# Toeplitz determinants, minimal Toda orbits and isomonodromic tau functions

## Marco Bertola

**Abstract: **

We consider the class of biorthogonal polynomials that are used to solve the
inverse spectral problem associated to elementary co-adjoint orbits of the
Borel group of upper triangular matrices. These orbits are the phase space of
generalized integrable lattices of Toda type.

For two of these minimal orbits the polynomials reduce to the ordinary classes
of (generalized) orthogonal polynomials and Laurent biorthogonal polynomials,
which appear in the solution of the Hermitean and Unitary matrix models.
The polynomials associated to the other orbits naturally interpolate between
the above two cases and tie together the theory of Toda, relativistic Toda,
Ablowitz-Ladik and Volterra lattices.

The 2x2 system of Differential-Difference-Deformation equations
satisfied by the polynomials and second type solutions, as well as
the associated Riemann-Hilbert problem, are analyzed in the most general
setting of pseudomeasures with arbitrary rational logarithmic derivative
supported on curve segments in the complex plane.
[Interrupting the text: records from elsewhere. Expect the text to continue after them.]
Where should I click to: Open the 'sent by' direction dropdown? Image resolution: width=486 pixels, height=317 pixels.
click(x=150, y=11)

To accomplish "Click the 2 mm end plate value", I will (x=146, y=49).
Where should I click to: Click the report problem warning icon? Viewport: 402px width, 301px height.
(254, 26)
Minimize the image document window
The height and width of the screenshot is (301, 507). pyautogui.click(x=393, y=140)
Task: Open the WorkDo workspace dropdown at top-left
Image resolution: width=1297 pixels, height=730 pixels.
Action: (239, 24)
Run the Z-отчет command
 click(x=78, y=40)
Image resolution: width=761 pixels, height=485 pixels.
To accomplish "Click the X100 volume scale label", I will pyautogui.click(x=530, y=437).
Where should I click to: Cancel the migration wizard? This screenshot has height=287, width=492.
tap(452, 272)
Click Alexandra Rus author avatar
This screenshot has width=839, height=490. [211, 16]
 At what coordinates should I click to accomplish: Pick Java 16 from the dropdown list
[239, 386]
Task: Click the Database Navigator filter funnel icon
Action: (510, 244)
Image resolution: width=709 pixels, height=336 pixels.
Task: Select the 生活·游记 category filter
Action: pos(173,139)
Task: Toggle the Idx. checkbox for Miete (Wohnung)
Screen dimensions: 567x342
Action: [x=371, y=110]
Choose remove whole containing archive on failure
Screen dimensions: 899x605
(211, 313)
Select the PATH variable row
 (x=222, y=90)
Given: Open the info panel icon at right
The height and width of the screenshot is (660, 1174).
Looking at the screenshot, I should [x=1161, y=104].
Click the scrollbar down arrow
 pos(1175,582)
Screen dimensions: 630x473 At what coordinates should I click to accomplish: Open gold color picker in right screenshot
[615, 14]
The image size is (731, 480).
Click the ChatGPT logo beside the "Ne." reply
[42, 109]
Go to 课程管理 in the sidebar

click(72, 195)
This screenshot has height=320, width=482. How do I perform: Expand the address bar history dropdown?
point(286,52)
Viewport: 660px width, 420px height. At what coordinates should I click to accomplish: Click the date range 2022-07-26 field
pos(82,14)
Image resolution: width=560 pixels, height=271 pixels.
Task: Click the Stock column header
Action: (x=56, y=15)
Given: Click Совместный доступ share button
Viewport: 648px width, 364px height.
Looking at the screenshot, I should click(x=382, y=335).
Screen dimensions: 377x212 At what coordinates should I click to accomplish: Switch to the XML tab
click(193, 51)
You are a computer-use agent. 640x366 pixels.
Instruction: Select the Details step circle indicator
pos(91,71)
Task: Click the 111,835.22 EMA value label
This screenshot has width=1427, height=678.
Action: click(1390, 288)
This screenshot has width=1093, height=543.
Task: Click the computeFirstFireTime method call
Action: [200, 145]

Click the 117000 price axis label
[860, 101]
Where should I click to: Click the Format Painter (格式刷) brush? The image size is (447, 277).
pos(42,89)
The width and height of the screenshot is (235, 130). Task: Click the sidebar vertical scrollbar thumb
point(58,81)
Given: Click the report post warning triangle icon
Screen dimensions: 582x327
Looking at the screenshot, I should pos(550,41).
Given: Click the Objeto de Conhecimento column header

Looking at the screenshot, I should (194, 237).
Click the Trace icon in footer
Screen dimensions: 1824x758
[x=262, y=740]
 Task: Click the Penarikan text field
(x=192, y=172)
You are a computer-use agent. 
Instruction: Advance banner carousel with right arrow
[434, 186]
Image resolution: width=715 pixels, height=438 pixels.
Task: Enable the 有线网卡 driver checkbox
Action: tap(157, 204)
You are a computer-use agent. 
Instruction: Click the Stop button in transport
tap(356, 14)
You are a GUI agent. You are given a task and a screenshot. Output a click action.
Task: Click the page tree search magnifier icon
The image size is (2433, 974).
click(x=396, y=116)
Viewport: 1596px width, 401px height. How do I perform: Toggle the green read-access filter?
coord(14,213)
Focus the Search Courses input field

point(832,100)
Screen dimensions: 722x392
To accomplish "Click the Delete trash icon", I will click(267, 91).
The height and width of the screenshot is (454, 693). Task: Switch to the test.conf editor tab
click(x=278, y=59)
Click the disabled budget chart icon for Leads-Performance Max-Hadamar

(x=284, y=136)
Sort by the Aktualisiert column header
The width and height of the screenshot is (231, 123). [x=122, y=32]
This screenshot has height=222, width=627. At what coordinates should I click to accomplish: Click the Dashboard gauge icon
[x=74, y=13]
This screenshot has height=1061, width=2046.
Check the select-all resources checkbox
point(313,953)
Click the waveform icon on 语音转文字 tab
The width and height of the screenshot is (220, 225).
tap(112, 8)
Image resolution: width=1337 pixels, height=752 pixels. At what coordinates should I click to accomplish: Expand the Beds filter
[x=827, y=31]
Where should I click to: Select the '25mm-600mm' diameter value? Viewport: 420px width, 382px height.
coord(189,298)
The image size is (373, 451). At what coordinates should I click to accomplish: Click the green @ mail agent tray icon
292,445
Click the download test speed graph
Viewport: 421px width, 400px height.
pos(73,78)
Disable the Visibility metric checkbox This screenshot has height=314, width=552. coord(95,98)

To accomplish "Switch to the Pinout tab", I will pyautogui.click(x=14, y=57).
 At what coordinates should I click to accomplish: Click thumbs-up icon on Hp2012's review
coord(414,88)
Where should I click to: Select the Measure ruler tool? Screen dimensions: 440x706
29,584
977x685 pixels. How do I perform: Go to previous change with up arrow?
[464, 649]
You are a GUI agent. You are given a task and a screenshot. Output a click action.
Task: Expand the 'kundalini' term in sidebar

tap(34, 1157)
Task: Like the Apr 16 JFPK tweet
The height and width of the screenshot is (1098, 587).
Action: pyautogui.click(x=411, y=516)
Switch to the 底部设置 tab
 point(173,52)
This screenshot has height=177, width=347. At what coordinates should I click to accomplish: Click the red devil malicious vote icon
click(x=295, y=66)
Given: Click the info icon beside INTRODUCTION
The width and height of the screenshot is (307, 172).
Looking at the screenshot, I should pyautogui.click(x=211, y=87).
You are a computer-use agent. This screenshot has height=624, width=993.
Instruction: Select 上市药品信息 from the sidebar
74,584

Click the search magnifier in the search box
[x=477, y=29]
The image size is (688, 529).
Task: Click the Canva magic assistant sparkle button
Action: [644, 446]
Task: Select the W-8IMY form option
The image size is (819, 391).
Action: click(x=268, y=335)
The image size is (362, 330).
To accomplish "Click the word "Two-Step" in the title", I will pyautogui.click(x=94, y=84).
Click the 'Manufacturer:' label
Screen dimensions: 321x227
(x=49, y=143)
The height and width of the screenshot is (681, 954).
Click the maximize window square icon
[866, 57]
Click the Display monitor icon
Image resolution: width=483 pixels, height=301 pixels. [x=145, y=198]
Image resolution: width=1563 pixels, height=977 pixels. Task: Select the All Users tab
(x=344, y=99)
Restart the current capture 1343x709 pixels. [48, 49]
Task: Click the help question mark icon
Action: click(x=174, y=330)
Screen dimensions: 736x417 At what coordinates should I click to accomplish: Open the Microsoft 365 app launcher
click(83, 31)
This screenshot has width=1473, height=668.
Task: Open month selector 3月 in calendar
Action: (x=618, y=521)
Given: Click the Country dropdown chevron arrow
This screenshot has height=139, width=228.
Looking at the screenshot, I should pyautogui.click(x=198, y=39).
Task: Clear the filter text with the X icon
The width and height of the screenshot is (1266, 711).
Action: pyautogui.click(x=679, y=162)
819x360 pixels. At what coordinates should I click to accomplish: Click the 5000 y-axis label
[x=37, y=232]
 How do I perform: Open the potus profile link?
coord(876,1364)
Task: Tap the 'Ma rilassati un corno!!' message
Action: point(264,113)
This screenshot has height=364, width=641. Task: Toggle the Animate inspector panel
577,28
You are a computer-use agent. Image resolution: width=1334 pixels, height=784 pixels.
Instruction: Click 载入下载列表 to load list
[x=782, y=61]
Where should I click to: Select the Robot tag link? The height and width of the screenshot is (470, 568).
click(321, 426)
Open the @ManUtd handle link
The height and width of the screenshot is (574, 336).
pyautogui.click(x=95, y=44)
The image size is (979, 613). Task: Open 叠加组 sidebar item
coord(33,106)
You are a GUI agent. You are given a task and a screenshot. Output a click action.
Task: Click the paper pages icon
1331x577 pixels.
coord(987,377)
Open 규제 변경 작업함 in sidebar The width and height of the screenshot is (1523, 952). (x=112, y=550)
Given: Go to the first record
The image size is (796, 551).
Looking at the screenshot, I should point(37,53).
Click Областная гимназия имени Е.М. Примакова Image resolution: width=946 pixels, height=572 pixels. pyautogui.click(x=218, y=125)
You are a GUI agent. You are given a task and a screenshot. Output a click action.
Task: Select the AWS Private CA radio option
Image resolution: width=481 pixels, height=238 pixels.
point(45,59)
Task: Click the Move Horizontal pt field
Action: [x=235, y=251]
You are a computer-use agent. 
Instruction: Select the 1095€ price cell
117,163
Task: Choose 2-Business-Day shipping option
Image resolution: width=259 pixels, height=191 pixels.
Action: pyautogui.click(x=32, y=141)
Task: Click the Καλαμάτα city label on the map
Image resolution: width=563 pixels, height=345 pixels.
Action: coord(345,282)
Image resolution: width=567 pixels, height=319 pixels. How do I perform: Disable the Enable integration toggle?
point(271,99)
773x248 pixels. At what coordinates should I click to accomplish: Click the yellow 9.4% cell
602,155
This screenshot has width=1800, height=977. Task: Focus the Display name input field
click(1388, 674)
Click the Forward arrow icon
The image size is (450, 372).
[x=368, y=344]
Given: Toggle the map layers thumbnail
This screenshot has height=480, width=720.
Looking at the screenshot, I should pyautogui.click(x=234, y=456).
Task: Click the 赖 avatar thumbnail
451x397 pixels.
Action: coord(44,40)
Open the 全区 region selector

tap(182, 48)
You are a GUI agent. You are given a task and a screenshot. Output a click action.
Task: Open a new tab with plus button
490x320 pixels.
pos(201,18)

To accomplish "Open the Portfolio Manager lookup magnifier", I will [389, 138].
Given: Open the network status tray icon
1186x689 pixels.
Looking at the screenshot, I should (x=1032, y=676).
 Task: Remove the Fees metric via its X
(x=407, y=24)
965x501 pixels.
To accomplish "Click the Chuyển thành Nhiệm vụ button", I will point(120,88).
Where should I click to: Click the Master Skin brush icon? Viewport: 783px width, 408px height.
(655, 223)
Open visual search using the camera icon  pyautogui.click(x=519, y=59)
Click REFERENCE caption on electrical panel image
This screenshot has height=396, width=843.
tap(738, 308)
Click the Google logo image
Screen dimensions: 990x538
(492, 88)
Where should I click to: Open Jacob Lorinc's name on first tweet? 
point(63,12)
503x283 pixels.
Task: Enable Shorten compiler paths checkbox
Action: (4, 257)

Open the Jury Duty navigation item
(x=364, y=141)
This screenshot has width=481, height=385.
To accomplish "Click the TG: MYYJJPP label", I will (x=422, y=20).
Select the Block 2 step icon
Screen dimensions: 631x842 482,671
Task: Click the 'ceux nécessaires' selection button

The corresponding
isomonodromic tau function is explicitly related to the shifted Toeplitz (or
Hankel) determinants of the moments of the pseudo-measure. The results imply
that any (shifted) Toeplitz (Hankel) determinant of a symbol (measure) with
arbitrary rational logarithmic derivative is an isomonodromic tau function.

(Based on joint work with M. Gekhtman, extending earlier joint work with
J. Harnad and B. Eynard)